Reputation: 11755
Suppose I have a SAS dataset that looks like this:
id x
1 1234
2 2345
3 3456
I need a new data set that has this data set read in (say) 2 times, with a new variable indicating which "replication" this is:
id x rep
1 1234 1
2 2345 1
3 3456 1
1 1234 2
2 2345 2
3 3456 2
It is important that the data are read in this exact order -- the entire initial data set is read once, then again, etc.
Any ideas on an efficient way to do this in a data step? (In reality my data set is huge, I need to read it several times, and I want to avoid sorting.)
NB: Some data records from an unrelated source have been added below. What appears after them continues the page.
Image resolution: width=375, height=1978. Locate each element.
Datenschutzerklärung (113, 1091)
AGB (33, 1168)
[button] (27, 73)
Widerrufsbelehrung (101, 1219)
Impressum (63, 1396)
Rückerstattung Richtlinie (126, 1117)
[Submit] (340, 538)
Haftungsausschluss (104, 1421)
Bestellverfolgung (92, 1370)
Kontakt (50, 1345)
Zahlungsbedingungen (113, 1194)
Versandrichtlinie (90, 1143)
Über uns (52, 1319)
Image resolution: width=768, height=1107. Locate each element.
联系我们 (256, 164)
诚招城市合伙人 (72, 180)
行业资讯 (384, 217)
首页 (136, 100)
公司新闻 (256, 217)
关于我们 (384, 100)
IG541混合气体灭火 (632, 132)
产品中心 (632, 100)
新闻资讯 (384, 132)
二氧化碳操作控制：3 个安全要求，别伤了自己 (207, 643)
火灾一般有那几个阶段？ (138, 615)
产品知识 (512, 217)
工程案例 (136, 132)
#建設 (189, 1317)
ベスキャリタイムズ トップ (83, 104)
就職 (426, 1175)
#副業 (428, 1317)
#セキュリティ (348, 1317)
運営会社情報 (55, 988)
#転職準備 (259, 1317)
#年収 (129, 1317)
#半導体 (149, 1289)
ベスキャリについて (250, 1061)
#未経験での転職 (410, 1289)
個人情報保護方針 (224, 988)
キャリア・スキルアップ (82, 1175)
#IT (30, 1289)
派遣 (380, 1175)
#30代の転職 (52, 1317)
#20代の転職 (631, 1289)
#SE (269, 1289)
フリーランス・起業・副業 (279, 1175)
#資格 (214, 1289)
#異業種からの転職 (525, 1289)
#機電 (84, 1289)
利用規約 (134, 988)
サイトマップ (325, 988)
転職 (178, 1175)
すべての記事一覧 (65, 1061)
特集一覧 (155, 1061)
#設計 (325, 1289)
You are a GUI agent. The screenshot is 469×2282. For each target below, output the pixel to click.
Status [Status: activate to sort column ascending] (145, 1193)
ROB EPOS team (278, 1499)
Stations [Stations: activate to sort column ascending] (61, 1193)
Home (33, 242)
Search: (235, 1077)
I tried this, but the order of the observations in the new data set is not what I want:
data foo;
set tmp; rep=1; output;
set tmp; rep=2; output;
run;
Upvotes: 3
Views: 3339
Reputation: 106
If you want to keep to data step, then this will work as you described.
data foo;
set tmp (in=INA) tmp (in=INB);
if INA then REP=1;
if INB then REP=2;
run;
Upvotes: 8
Reputation: 164
data rep;
set tmp;
do rep = 1 to 2; /* or 3, or whatever */
output;
end;
proc sort;
by rep id;
run;
That's it.
Upvotes: 1
Reputation: 2174
You could try it using a view and proc append like this:
/* create view for rep=2 */
data rep2 / view=rep2;
set tmp;
rep = 2;
run;
/* create dataset for rep=1 */
data foo;
set tmp;
rep = 1;
run;
/* append rep=2 to rep=1 dataset */
proc append base=foo data=rep2;
run;
Upvotes: 0